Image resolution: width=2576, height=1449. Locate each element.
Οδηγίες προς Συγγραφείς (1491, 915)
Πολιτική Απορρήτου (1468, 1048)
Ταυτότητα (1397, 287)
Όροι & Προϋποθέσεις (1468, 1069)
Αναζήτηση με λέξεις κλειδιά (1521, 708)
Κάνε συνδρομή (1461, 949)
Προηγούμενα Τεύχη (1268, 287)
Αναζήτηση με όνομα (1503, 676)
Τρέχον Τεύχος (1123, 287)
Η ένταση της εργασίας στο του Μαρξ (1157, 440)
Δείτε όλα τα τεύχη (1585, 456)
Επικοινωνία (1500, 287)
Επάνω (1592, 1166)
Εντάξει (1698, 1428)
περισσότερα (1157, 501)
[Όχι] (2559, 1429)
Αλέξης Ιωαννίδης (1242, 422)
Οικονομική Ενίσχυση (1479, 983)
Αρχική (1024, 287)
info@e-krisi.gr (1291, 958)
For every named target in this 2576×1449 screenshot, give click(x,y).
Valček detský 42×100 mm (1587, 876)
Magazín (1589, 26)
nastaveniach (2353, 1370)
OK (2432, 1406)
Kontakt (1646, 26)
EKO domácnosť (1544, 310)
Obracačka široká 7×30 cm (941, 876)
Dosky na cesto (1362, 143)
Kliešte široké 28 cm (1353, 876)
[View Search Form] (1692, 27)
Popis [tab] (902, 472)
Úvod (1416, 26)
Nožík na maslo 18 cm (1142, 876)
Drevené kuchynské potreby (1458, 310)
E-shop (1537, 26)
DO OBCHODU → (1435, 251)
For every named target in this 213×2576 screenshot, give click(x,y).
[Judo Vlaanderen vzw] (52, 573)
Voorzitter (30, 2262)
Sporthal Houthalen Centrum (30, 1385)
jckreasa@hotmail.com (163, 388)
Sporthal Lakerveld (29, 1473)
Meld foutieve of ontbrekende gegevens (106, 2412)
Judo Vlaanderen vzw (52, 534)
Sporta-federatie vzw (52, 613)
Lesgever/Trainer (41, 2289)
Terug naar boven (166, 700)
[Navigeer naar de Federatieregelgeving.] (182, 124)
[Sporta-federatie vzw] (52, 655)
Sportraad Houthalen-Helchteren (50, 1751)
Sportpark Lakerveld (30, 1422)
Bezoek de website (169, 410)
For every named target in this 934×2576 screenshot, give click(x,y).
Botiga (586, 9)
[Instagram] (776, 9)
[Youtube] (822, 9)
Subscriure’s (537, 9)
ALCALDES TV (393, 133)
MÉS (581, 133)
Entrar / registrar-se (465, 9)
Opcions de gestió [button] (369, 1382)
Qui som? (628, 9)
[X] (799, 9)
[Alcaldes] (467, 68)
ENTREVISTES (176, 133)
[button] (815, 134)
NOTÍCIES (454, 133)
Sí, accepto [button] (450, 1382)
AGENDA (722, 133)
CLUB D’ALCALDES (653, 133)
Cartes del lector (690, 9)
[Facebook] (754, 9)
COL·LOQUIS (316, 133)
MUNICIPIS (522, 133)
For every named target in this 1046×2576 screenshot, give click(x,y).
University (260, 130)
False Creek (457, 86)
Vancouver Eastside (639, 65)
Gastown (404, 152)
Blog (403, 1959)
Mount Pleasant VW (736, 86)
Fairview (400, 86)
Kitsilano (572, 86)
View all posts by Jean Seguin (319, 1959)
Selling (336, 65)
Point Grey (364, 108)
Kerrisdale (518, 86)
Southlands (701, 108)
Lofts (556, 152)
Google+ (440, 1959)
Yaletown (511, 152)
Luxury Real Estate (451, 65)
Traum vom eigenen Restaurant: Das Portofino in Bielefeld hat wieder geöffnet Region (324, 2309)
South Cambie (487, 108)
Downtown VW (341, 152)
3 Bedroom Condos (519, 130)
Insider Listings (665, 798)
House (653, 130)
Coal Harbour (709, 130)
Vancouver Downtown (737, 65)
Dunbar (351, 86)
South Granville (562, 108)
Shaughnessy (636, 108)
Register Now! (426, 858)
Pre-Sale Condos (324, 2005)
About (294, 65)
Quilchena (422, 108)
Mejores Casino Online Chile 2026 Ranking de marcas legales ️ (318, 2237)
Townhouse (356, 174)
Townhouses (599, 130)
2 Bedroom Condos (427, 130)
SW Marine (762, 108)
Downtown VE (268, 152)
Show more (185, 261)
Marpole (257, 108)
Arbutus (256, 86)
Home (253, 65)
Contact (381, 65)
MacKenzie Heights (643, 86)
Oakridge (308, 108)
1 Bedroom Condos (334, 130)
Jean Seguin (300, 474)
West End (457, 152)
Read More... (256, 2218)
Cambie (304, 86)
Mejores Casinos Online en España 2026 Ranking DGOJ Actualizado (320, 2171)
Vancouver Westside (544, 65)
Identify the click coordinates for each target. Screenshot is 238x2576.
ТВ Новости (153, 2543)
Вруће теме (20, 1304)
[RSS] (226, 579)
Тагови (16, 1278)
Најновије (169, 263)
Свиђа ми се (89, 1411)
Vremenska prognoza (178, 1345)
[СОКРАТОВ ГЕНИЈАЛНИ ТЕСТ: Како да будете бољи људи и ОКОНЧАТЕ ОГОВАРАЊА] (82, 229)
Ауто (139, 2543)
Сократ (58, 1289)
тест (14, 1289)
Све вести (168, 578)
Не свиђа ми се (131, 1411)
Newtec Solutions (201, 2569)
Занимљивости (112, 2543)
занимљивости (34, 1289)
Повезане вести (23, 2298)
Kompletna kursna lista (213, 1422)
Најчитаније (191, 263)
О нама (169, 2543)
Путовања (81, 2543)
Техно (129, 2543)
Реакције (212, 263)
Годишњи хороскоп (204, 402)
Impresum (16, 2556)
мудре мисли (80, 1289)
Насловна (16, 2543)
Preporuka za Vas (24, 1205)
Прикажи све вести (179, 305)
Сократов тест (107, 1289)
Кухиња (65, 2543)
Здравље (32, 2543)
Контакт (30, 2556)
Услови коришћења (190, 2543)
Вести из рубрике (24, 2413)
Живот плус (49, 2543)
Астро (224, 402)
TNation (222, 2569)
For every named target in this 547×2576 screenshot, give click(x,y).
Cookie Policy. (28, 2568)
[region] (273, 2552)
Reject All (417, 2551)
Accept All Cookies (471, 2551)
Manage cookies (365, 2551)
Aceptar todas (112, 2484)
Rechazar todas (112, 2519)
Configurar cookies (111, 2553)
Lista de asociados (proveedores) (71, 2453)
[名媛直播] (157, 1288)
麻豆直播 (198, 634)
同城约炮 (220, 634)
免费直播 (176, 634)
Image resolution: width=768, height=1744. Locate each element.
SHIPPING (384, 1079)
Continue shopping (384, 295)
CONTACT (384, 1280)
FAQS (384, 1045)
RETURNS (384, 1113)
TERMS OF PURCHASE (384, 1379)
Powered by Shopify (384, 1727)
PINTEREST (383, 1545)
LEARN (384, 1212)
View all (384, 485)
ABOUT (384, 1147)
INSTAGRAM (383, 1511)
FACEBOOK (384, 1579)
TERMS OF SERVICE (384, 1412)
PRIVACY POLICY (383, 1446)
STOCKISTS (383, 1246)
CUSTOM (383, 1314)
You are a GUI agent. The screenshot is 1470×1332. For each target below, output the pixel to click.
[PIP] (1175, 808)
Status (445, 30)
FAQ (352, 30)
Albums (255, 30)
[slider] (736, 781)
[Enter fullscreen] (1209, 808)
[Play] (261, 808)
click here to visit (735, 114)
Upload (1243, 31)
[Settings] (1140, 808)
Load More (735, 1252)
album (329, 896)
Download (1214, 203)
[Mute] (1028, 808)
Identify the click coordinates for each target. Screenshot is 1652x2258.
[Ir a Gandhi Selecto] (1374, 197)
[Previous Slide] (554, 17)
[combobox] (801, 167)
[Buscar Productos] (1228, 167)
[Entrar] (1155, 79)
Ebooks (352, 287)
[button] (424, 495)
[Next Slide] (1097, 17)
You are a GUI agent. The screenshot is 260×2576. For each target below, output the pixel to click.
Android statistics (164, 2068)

▸ **Work to be completed**
Search the listing above for the lines with "Cambie (304, 86)" and "мудре мисли (80, 1289)", then output those lines and all lines between them exactly.

▸ **Output for this exercise**
Cambie (304, 86)
Mejores Casinos Online en España 2026 Ranking DGOJ Actualizado (320, 2171)
Vancouver Westside (544, 65)
Identify the click coordinates for each target. Screenshot is 238x2576.
ТВ Новости (153, 2543)
Вруће теме (20, 1304)
[RSS] (226, 579)
Тагови (16, 1278)
Најновије (169, 263)
Свиђа ми се (89, 1411)
Vremenska prognoza (178, 1345)
[СОКРАТОВ ГЕНИЈАЛНИ ТЕСТ: Како да будете бољи људи и ОКОНЧАТЕ ОГОВАРАЊА] (82, 229)
Ауто (139, 2543)
Сократ (58, 1289)
тест (14, 1289)
Све вести (168, 578)
Не свиђа ми се (131, 1411)
Newtec Solutions (201, 2569)
Занимљивости (112, 2543)
занимљивости (34, 1289)
Повезане вести (23, 2298)
Kompletna kursna lista (213, 1422)
Најчитаније (191, 263)
О нама (169, 2543)
Путовања (81, 2543)
Техно (129, 2543)
Реакције (212, 263)
Годишњи хороскоп (204, 402)
Impresum (16, 2556)
мудре мисли (80, 1289)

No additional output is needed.